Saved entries

►

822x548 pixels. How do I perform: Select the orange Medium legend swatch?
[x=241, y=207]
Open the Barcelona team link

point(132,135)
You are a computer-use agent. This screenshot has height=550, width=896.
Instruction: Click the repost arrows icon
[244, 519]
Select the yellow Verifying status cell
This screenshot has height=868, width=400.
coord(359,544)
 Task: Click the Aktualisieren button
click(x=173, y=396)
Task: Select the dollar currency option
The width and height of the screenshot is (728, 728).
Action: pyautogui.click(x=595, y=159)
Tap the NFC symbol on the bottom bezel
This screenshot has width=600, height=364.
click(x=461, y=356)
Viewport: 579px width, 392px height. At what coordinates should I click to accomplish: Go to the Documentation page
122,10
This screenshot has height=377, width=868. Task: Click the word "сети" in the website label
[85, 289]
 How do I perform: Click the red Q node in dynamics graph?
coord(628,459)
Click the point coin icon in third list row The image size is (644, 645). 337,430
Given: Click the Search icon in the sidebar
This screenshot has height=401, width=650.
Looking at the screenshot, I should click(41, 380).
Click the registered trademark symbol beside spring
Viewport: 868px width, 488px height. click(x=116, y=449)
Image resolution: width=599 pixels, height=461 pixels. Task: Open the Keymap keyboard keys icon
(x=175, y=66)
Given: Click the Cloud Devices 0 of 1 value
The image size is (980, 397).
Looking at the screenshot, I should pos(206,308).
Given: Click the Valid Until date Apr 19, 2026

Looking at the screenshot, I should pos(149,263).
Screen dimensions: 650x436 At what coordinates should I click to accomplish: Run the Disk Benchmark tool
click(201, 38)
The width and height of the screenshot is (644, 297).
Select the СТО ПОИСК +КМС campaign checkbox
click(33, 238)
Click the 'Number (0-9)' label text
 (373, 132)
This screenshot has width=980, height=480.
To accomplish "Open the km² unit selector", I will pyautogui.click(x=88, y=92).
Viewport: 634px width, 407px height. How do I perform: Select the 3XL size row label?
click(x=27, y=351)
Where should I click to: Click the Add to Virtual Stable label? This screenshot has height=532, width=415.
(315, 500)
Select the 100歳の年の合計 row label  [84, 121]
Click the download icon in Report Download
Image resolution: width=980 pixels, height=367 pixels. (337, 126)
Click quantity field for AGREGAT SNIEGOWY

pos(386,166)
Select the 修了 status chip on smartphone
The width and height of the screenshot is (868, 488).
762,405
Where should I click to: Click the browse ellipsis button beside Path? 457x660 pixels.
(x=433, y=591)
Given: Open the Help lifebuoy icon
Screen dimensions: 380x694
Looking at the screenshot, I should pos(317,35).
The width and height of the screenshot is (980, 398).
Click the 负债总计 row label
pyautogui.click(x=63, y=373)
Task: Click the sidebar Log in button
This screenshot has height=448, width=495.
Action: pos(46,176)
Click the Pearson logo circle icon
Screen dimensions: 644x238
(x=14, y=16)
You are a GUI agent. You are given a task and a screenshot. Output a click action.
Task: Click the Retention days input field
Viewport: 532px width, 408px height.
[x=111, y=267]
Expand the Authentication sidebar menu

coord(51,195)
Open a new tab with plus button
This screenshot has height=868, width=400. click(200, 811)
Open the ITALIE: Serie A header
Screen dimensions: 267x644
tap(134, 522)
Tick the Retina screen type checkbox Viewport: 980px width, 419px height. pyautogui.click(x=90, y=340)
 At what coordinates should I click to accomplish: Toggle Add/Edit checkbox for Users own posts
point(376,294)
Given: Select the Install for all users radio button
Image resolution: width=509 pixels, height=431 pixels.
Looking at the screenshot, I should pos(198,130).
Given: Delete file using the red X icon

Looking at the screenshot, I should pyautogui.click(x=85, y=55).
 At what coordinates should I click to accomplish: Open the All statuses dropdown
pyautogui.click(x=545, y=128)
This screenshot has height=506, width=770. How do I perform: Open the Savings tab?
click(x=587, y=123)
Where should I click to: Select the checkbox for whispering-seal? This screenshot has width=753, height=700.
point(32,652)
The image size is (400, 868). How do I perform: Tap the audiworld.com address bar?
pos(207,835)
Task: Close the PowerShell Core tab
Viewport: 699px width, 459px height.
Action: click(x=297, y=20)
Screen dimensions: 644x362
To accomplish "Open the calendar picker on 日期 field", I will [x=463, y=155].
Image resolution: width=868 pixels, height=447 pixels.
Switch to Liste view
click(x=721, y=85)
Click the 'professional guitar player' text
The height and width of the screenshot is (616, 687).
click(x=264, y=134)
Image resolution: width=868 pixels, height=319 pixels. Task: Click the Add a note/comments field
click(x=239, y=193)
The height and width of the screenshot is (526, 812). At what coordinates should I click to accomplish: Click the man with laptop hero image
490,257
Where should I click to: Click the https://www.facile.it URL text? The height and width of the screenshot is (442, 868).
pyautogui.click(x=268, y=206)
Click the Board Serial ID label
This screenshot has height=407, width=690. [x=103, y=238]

◄

• [Task goal] The response should consist of all the entries, set down exactly.

• [Response area]
822x548 pixels. How do I perform: Select the orange Medium legend swatch?
[x=241, y=207]
Open the Barcelona team link

point(132,135)
You are a computer-use agent. This screenshot has height=550, width=896.
Instruction: Click the repost arrows icon
[244, 519]
Select the yellow Verifying status cell
This screenshot has height=868, width=400.
coord(359,544)
 Task: Click the Aktualisieren button
click(x=173, y=396)
Task: Select the dollar currency option
The width and height of the screenshot is (728, 728).
Action: pyautogui.click(x=595, y=159)
Tap the NFC symbol on the bottom bezel
This screenshot has width=600, height=364.
click(x=461, y=356)
Viewport: 579px width, 392px height. At what coordinates should I click to accomplish: Go to the Documentation page
122,10
This screenshot has height=377, width=868. Task: Click the word "сети" in the website label
[85, 289]
 How do I perform: Click the red Q node in dynamics graph?
coord(628,459)
Click the point coin icon in third list row The image size is (644, 645). 337,430
Given: Click the Search icon in the sidebar
This screenshot has height=401, width=650.
Looking at the screenshot, I should click(41, 380).
Click the registered trademark symbol beside spring
Viewport: 868px width, 488px height. click(x=116, y=449)
Image resolution: width=599 pixels, height=461 pixels. Task: Open the Keymap keyboard keys icon
(x=175, y=66)
Given: Click the Cloud Devices 0 of 1 value
The image size is (980, 397).
Looking at the screenshot, I should pos(206,308).
Given: Click the Valid Until date Apr 19, 2026

Looking at the screenshot, I should pos(149,263).
Screen dimensions: 650x436 At what coordinates should I click to accomplish: Run the Disk Benchmark tool
click(201, 38)
The width and height of the screenshot is (644, 297).
Select the СТО ПОИСК +КМС campaign checkbox
click(33, 238)
Click the 'Number (0-9)' label text
 (373, 132)
This screenshot has width=980, height=480.
To accomplish "Open the km² unit selector", I will pyautogui.click(x=88, y=92).
Viewport: 634px width, 407px height. How do I perform: Select the 3XL size row label?
click(x=27, y=351)
Where should I click to: Click the Add to Virtual Stable label? This screenshot has height=532, width=415.
(315, 500)
Select the 100歳の年の合計 row label  [84, 121]
Click the download icon in Report Download
Image resolution: width=980 pixels, height=367 pixels. (337, 126)
Click quantity field for AGREGAT SNIEGOWY

pos(386,166)
Select the 修了 status chip on smartphone
The width and height of the screenshot is (868, 488).
762,405
Where should I click to: Click the browse ellipsis button beside Path? 457x660 pixels.
(x=433, y=591)
Given: Open the Help lifebuoy icon
Screen dimensions: 380x694
Looking at the screenshot, I should pos(317,35).
The width and height of the screenshot is (980, 398).
Click the 负债总计 row label
pyautogui.click(x=63, y=373)
Task: Click the sidebar Log in button
This screenshot has height=448, width=495.
Action: pos(46,176)
Click the Pearson logo circle icon
Screen dimensions: 644x238
(x=14, y=16)
You are a GUI agent. You are given a task and a screenshot. Output a click action.
Task: Click the Retention days input field
Viewport: 532px width, 408px height.
[x=111, y=267]
Expand the Authentication sidebar menu

coord(51,195)
Open a new tab with plus button
This screenshot has height=868, width=400. click(200, 811)
Open the ITALIE: Serie A header
Screen dimensions: 267x644
tap(134, 522)
Tick the Retina screen type checkbox Viewport: 980px width, 419px height. pyautogui.click(x=90, y=340)
 At what coordinates should I click to accomplish: Toggle Add/Edit checkbox for Users own posts
point(376,294)
Given: Select the Install for all users radio button
Image resolution: width=509 pixels, height=431 pixels.
Looking at the screenshot, I should pos(198,130).
Given: Delete file using the red X icon

Looking at the screenshot, I should pyautogui.click(x=85, y=55).
 At what coordinates should I click to accomplish: Open the All statuses dropdown
pyautogui.click(x=545, y=128)
This screenshot has height=506, width=770. How do I perform: Open the Savings tab?
click(x=587, y=123)
Where should I click to: Select the checkbox for whispering-seal? This screenshot has width=753, height=700.
point(32,652)
The image size is (400, 868). How do I perform: Tap the audiworld.com address bar?
pos(207,835)
Task: Close the PowerShell Core tab
Viewport: 699px width, 459px height.
Action: click(x=297, y=20)
Screen dimensions: 644x362
To accomplish "Open the calendar picker on 日期 field", I will [x=463, y=155].
Image resolution: width=868 pixels, height=447 pixels.
Switch to Liste view
click(x=721, y=85)
Click the 'professional guitar player' text
The height and width of the screenshot is (616, 687).
click(x=264, y=134)
Image resolution: width=868 pixels, height=319 pixels. Task: Click the Add a note/comments field
click(x=239, y=193)
The height and width of the screenshot is (526, 812). At what coordinates should I click to accomplish: Click the man with laptop hero image
490,257
Where should I click to: Click the https://www.facile.it URL text? The height and width of the screenshot is (442, 868).
pyautogui.click(x=268, y=206)
Click the Board Serial ID label
This screenshot has height=407, width=690. [x=103, y=238]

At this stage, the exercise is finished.